Assignment
Below are entries; copy exactly the lines from the one with "[Twitter] (537, 1880)" through the one with "Menu (735, 37)", both included, and leave out the rest.

═════ Exercise data

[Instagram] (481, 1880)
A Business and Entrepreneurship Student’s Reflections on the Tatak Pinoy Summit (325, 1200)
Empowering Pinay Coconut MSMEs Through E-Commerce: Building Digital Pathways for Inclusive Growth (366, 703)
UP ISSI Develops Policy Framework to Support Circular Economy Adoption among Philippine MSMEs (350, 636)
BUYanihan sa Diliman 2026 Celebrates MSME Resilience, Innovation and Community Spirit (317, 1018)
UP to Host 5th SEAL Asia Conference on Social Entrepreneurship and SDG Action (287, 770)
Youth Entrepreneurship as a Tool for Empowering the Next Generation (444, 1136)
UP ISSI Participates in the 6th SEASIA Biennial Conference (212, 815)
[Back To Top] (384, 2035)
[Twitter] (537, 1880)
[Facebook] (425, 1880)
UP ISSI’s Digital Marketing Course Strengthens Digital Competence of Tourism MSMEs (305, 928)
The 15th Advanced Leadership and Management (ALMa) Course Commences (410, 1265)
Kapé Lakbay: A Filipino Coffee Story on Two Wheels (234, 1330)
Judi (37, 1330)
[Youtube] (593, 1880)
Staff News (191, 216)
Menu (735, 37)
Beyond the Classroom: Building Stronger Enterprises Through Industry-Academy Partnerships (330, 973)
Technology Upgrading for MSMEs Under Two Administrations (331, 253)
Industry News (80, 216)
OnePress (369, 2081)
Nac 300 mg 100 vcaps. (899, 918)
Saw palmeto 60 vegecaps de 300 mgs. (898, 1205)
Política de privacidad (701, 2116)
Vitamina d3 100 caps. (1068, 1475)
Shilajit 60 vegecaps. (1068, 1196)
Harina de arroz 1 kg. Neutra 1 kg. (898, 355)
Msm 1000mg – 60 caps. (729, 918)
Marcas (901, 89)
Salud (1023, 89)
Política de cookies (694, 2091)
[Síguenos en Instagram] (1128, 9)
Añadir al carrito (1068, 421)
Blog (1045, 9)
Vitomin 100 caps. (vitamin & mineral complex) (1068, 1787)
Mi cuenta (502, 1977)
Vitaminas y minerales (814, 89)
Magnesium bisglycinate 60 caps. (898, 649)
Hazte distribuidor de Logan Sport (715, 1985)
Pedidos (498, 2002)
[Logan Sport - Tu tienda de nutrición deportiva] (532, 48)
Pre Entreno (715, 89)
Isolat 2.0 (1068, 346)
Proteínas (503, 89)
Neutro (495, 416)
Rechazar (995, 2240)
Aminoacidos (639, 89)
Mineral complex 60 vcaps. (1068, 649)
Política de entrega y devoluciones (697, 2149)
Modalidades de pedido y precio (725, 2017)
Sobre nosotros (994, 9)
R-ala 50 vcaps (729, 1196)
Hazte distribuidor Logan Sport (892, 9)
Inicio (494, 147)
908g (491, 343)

══════════

Output of the task
[Twitter] (537, 1880)
[Facebook] (425, 1880)
UP ISSI’s Digital Marketing Course Strengthens Digital Competence of Tourism MSMEs (305, 928)
The 15th Advanced Leadership and Management (ALMa) Course Commences (410, 1265)
Kapé Lakbay: A Filipino Coffee Story on Two Wheels (234, 1330)
Judi (37, 1330)
[Youtube] (593, 1880)
Staff News (191, 216)
Menu (735, 37)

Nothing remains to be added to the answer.